PUBG Creator Joins VIEW Conference

Brendan Greene, creator of the best-selling video game in history, Playerunknown’ Battlegrounds, is a keynote speaker at the VFX conference in Turin next month. Other speakers include The Lion King’s VFX supervisor Rob Legato and the co-director of Spider-Man: Into the Spider-Verse, Peter Ramsey.

If you haven’t heard of Playerunknown' Battlegrounds, better known as PUBG, where have you been?

Last year, PUBG toppled Minecraft and Call of Duty to become the best selling video game in history. Published by South Korea’s Bluehole the first-person shooter even topped Valve's Dota 2 for most concurrent players on PC marketplace Steam, earning over $100 million in revenue.

Brendan Greene, the Irish video game designer who is responsible for its creation, began his professional career in 2006 in Dublin and finds himself rocketed to superstardom amongst the computer graphics and game design community.

He joins a cast of VFX and animation luminaries at the event in Italy including; Conrad Vernon, director of The Addams Family; Brad Bird (director, Incredibles 2); Dean DeBlois, (director, How to Train Your Dragon); Guy Williams, visual effects supervisor at Weta Digital for Gemini Man, Daniele Bigi, VFX supervisor at ILM for Aladdin; Hal Hickel, animation supe at ILM on Rogue One: A Star Wars Story; Pixar’s Ralph Eggleston and the innovative tech pioneers Tom Wujec and Paul Debevec.

Legato, a three time Oscar winner (Titanic, Hugo, The Jungle Book) is odds on to be nominated again for work on Disney’s virtual production re-animation of The Lion King.

Virtual Reality in conjunction with realtime rendering of graphics using games engines have become the new must-have accessory to cutting edge production. Its use has advanced from a tool to help pre-vizualization of select action or visual effects intensive sequences to being the medium through which filmmakers collaborate in a virtual environment mixing live action with digital puppetry and CG backgrounds.

For The Lion King, the filmmakers pushed the technique further than ever before. They did everything from location scout the CG panoramas, blocking the scene with virtual and real actors (whose performance was shot on a stage then translated into animation by facility MPC) to selecting camera angles, shooting multiple takes for coverage and modifying lighting.

“Instead of designing a camera move as you would in previs on a computer, we lay dolly track down in the virtual environment,” Favreau explains in the film’s production notes. “Even though the sensor is the size of a hockey puck, we built it onto a real dolly and a real dolly track.

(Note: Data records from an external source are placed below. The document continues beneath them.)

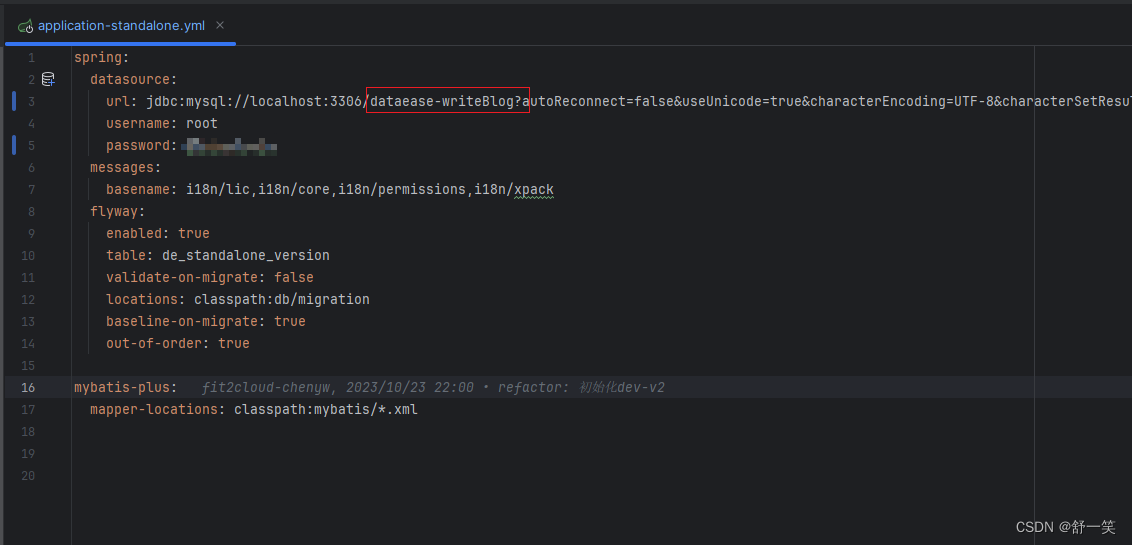Viewport: 1132px width, 545px height.
Task: Click the blue change marker beside line 3
Action: 14,101
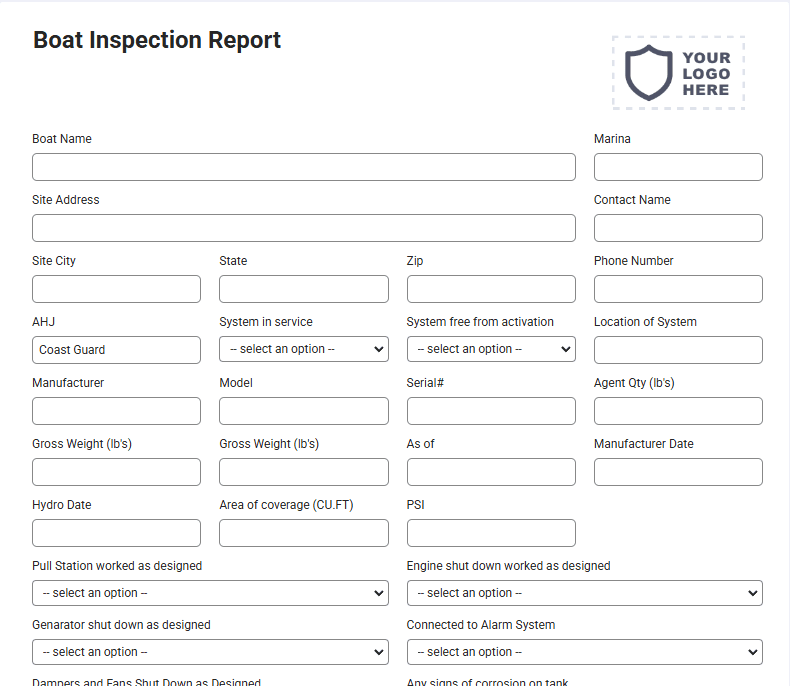Click the Location of System field

pos(678,350)
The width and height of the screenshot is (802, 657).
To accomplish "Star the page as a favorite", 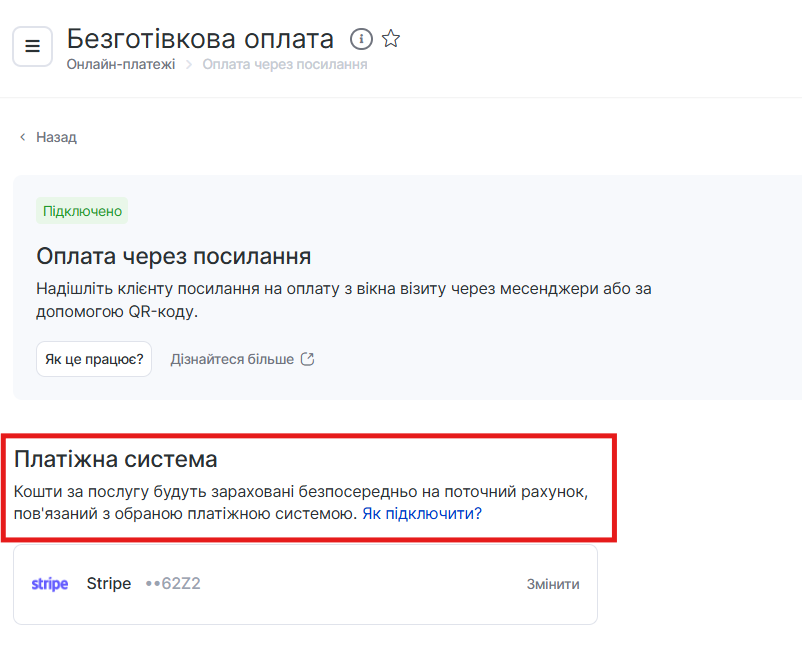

And we have a real dolly grip pushing it that is then interacting with [DP, Caleb Deschanel], who is working real wheels that encode that data and move the camera in virtual space. There are a lot of little idiosyncrasies that occur that you would never have the wherewithal to include in a digital shot.”

“When we're in VR, it gives you the visceral feeling of being there,” says Legato. “The whole concept of virtual production and virtual cinematography is about imparting your analogue live choices and not the ones that we have to think about for a long period of time. So, you want to have something that you have instant feedback on. If you line up a camera and something moves in the background, you might change your composition based on live input – that you react to immediately without having to think about it.

“The closer the technology gets to imitating real life, the closer it comes to real life. It's kind of magical when you see it go from one state to another and it just leaps off the screen.”

The VIEW event, Italy’s largest digital media conference, will be held October 20 to 25 in Turin’s new OGR conference center.